Family Pride eBook

This eBook from the Gutenberg Project consists of approximately 685 pages of information about Family Pride.

Family Pride eBook

This eBook from the Gutenberg Project consists of approximately 685 pages of information about Family Pride.

If possible he would prefer that no one should intrude upon them now, and he chafed her icy hands and bathed her face until the eyes unclosed again, but with a shudder turned away as they met his.  Then as she grew stronger and remembered the past she started up, exclaiming:  “If Genevra Lambert is your wife, what then am I?  Oh, Wilford, how could you make me not a wife, when I trusted and loved you so much?”

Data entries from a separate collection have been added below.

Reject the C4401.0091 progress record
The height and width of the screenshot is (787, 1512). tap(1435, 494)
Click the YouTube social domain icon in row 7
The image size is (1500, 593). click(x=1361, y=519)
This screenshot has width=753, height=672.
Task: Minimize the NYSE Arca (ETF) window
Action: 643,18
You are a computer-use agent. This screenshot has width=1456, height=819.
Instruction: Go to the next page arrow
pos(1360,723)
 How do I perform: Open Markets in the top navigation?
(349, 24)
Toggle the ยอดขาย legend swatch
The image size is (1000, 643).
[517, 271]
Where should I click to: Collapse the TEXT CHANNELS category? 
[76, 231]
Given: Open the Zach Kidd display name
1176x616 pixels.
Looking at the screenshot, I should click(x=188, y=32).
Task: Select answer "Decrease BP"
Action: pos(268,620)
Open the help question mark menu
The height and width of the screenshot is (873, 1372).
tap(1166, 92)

He knew now that she was laboring under a mistake, and he did not wonder at the violence of her emotions if she believed he had wronged her so cruelly, and coming nearer to her he said:  “You mistake me; Genevra Lambert was my wife once, but is not now, for she is dead.  Do you hear me, Katy?  Genevra died years ago, when you were a little girl playing in the fields at home.”

By mentioning Silverton he hoped to bring back something of her olden look, in place of the expression which troubled and frightened him.  The experiment was successful and great tears gathered in Katy’s eyes, washing out the wild, unnatural gleam, while the lips whispered:  “And it was her picture Juno saw.  She told me the night I came and I tried to question you.  You remember?”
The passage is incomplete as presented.